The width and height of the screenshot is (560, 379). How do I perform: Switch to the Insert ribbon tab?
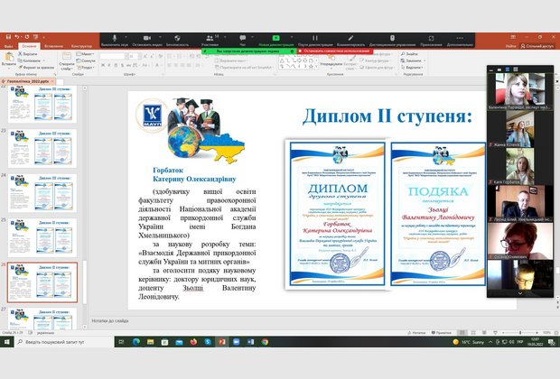pyautogui.click(x=52, y=45)
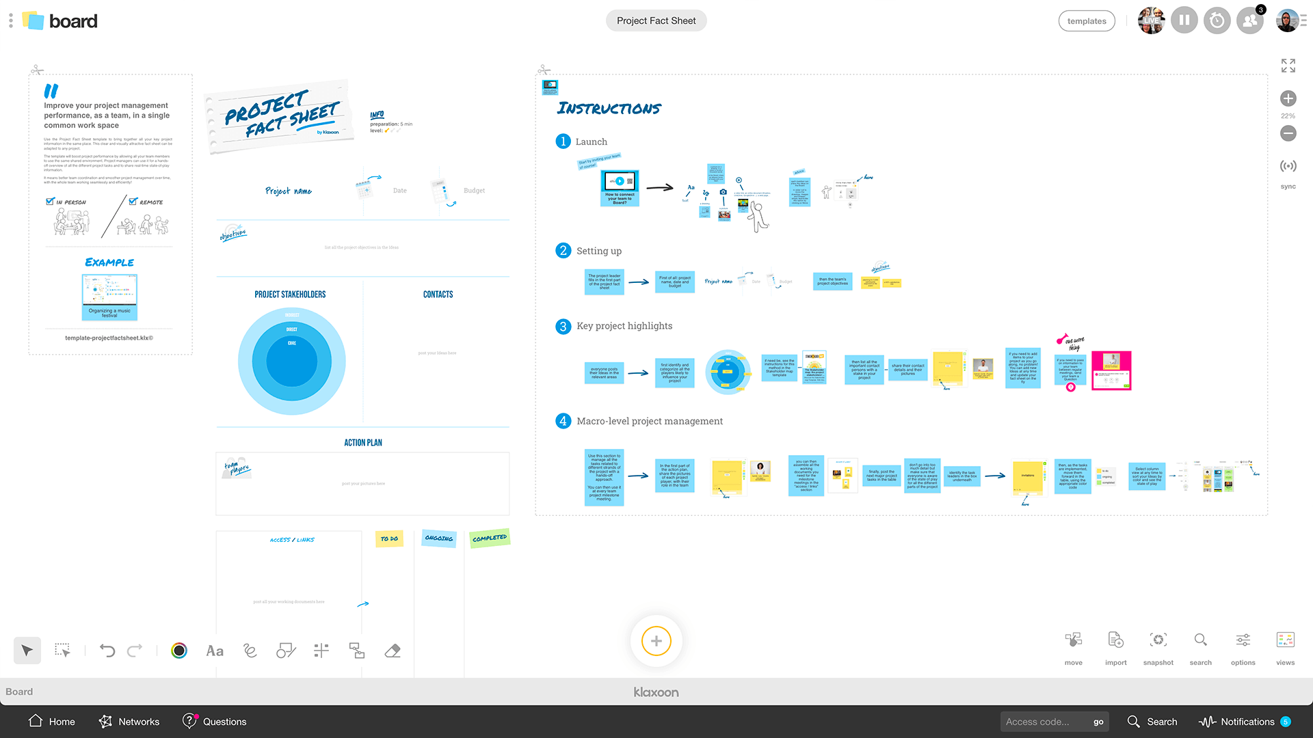Click the Questions menu item

[x=214, y=721]
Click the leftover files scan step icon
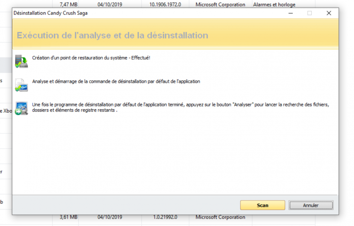This screenshot has height=226, width=354. pyautogui.click(x=21, y=108)
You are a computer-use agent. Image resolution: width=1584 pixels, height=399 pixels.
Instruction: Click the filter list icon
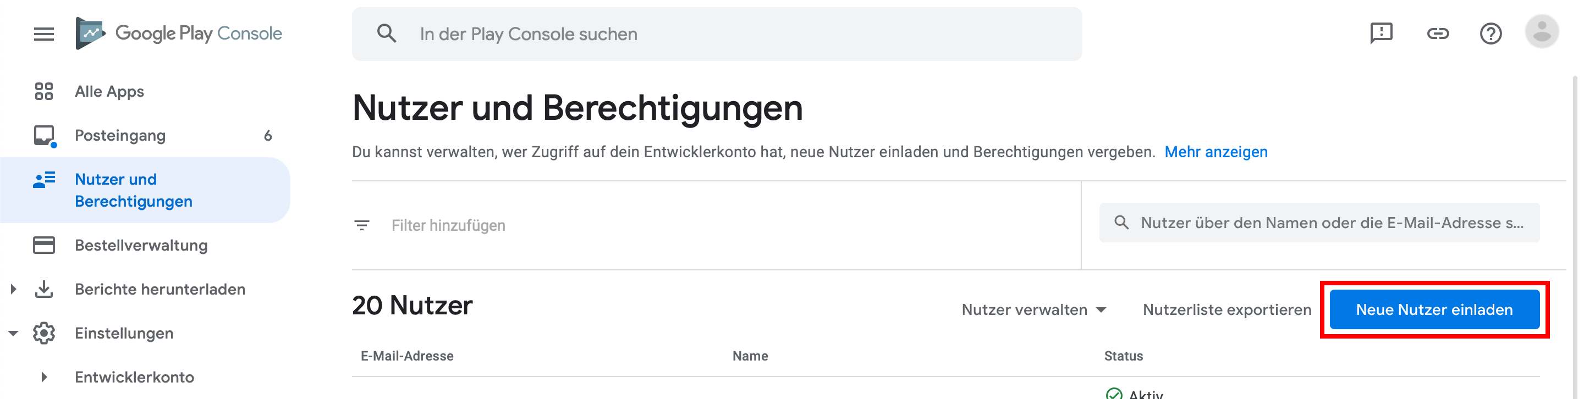(x=362, y=226)
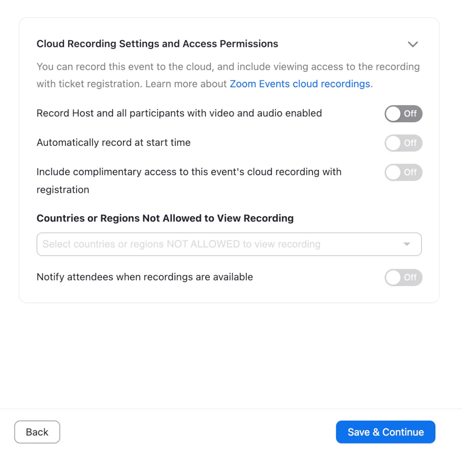Click the Automatically record at start time label
This screenshot has width=462, height=452.
114,143
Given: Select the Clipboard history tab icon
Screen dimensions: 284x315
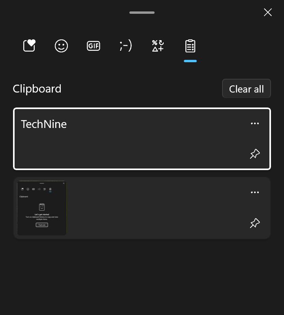Looking at the screenshot, I should click(x=190, y=46).
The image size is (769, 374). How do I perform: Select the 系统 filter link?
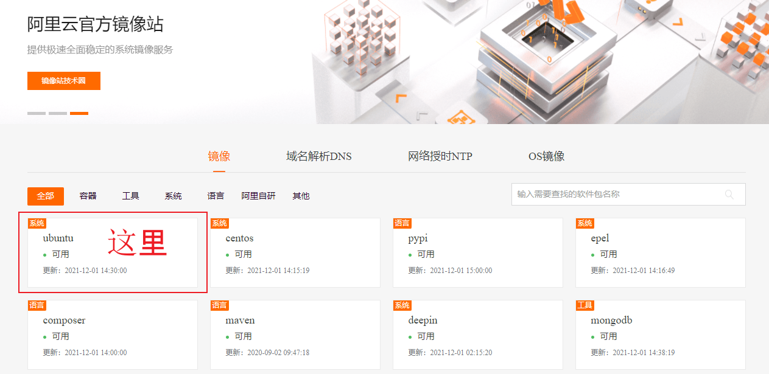(173, 196)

◇ ◇ ◇ ◇ ◇

== INSTRUCTIONS FOR THE TASK ==
Pictures should be left out when the records above are restated exactly.

== PROBLEM SOLUTION ==
The width and height of the screenshot is (560, 379). How do I perform: Switch to the Insert ribbon tab?
pyautogui.click(x=52, y=45)
Click the Questions menu item

[x=214, y=721]
Click the leftover files scan step icon
This screenshot has height=226, width=354. pyautogui.click(x=21, y=108)
You are a computer-use agent. Image resolution: width=1584 pixels, height=399 pixels.
Instruction: Click the filter list icon
(x=362, y=226)
Click the Automatically record at start time label
This screenshot has width=462, height=452.
114,143
Given: Select the Clipboard history tab icon
Screen dimensions: 284x315
Looking at the screenshot, I should click(x=190, y=46).
The image size is (769, 374). How do I perform: Select the 系统 filter link?
(173, 196)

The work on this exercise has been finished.